= Rostislav Yurenev =

Soviet and Russian film critic and teacher (1912-2002)

Rostislav Nikolaevich Yurenev (Ростислав Николаевич Юренев; – 28 May 2002) was a Soviet and Russian film critic, teacher, Honored Artist of the RSFSR (1969), Doctor of Arts (1961).

== Biography ==
Yurenev was born April 13, 1912, in Vitebsk. His father was a prominent lawyer and criminologist, served in the judiciary, and after the October Revolution he worked as a legal adviser for a Revolutionary Military Council.

As an author and editor he published three-volume "Essays on the Soviet Cinema" (1956–1961), six-volume "Selected Works of Eisenstein"(1964–1971), and other scientific papers and publications on theoretical heritage of the classics of domestic and foreign cinema. He has published 44 books. Among them, "The Soviet Biographic Film" (1949), "Alexander Dovzhenko" (1959), "The Soviet Comedy" (1964), "Funny on the Screen" (1964), "Innovation and tradition of Soviet cinema" (1965), "A Brief History Soviet Cinema" (1979), "A Wonderful Window. A Brief History of World Cinema "(1983), a two-volume monograph "Sergei Eisenstein. Plan. Movies.

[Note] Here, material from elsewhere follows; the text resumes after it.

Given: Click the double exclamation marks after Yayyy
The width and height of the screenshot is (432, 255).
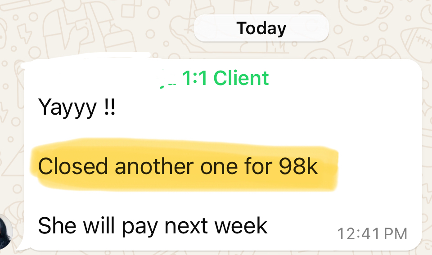Looking at the screenshot, I should 110,107.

Method" (1985–1989) and others.

Yurenev was also the author of the scripts for more than ten documentary films, including "Sergei Eisenstein" (1958), "Vsevolod Pudovkin" (1960), "The Birth of Soviet Cinema" (1968), "Kino Says about Himself" (1969), "Ivan Pyryev "(1979).

In 1997 he published his lyrical collection "Poems from the Cherished Box."

In 2007, a posthumous memoir "In Justification of This Life" was published.